The jalapeños will change in color as they ferment longer; they will turn from a bright green color to a muted, olive-green color. And, the brine may turn cloudy and have white streaks. This is normal, and it indicates that the fermentation process is going well.
How to Use Fermented Jalapeños
There are many ways you can use fermented jalapeños! You can add them to homemade nachos, tacos, chilli, pizza, salads, burgers, and other foods that would benefit from some spicy heat. And, a healthy dose of probiotics!
However, you should not cook them. The heat from cooking can destroy the probiotics that make fermented food so healthy. Instead, you can use them to garnish, or top your food after cooking.
Or, if you prefer spicy food, grab a fork to eat it straight from the jar. But, keep a glass of milk handy to cool down your mouth.
- 1 quart water
- 3 cups jalapeños, sliced
- 2 tablespoons salt (pure kosher, pickling or sea salt)
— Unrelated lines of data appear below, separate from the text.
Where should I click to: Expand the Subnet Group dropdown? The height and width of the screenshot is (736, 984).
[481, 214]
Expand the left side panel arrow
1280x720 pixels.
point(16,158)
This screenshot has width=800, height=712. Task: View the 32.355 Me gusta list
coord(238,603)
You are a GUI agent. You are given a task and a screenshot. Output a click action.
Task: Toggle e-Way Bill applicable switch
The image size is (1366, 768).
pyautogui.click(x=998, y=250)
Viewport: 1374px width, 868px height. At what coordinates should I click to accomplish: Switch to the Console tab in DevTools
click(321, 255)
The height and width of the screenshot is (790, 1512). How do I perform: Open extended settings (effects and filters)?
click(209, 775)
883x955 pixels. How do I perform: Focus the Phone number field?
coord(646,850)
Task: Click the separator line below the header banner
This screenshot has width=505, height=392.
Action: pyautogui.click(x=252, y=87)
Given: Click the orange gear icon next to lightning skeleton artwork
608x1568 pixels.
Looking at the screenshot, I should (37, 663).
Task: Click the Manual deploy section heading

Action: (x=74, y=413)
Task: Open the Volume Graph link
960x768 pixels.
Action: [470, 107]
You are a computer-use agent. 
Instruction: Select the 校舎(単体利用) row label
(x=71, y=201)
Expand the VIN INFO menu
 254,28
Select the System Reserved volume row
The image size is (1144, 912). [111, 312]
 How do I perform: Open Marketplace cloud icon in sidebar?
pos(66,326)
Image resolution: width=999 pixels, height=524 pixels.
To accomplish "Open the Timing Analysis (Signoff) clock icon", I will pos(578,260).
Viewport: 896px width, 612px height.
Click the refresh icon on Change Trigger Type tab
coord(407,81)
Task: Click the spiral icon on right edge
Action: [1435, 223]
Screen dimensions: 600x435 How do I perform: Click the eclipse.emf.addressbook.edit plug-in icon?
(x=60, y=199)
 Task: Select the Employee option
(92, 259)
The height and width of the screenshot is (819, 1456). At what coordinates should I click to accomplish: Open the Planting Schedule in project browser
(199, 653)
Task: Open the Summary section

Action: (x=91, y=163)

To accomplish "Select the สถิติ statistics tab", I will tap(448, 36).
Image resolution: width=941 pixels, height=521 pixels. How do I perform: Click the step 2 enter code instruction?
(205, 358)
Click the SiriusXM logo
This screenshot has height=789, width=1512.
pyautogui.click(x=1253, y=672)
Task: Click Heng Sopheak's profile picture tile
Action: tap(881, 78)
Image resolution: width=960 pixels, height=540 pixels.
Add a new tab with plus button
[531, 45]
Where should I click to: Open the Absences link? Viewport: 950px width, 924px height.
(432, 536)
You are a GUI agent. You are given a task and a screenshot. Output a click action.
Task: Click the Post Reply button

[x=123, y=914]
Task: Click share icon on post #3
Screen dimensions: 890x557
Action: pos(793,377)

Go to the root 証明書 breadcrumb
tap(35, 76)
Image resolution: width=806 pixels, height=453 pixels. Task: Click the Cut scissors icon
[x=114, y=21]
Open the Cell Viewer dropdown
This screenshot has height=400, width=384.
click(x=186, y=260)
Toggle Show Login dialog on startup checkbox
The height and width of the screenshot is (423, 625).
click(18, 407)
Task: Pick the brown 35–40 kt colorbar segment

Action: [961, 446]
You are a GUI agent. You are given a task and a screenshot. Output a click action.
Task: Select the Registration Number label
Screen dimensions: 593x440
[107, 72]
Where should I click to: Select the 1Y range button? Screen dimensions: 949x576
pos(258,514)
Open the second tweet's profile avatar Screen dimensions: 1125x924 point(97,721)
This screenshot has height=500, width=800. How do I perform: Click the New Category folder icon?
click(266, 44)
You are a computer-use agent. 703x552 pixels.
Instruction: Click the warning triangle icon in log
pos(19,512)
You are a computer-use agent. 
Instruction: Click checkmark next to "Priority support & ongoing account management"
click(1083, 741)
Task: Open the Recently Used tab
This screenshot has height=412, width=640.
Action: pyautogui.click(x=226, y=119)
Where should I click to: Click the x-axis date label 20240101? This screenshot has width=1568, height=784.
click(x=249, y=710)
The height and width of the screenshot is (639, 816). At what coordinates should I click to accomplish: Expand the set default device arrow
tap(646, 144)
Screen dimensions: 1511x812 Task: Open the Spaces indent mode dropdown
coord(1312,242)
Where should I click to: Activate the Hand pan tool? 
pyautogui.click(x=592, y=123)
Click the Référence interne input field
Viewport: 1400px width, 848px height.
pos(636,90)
- First, add water and salt in a small saucepan over medium heat, and bring the mixture to a simmer. Stir until the salt is fully dissolved. Take the saucepan off the stove, and let it cool.
- Cut the jalapenos into 1/4-inch thick rounds, and leave the seeds and pith intact. Place the sliced jalapenos in a clean mason jar. Then, once the salt water brine is cooled, pour it on top of the jalapenos until they are completely covered. The brine should be at room temperature, or slightly warmer, but not hot.
- To keep the jalapenos submerged under the brine, place a fermentation weight over them. Cover the jar with a coffee filter or a fermentation lid, and allow it to sit at room temperature for at least 5 to 7 days, and up to 2 to 3 weeks. You need to taste it every few days until you are satisfied with the taste.
- Once you are satisfied with the flavor, cover the jar with a lid, and store it in the refrigerator or cold storage for up to one year.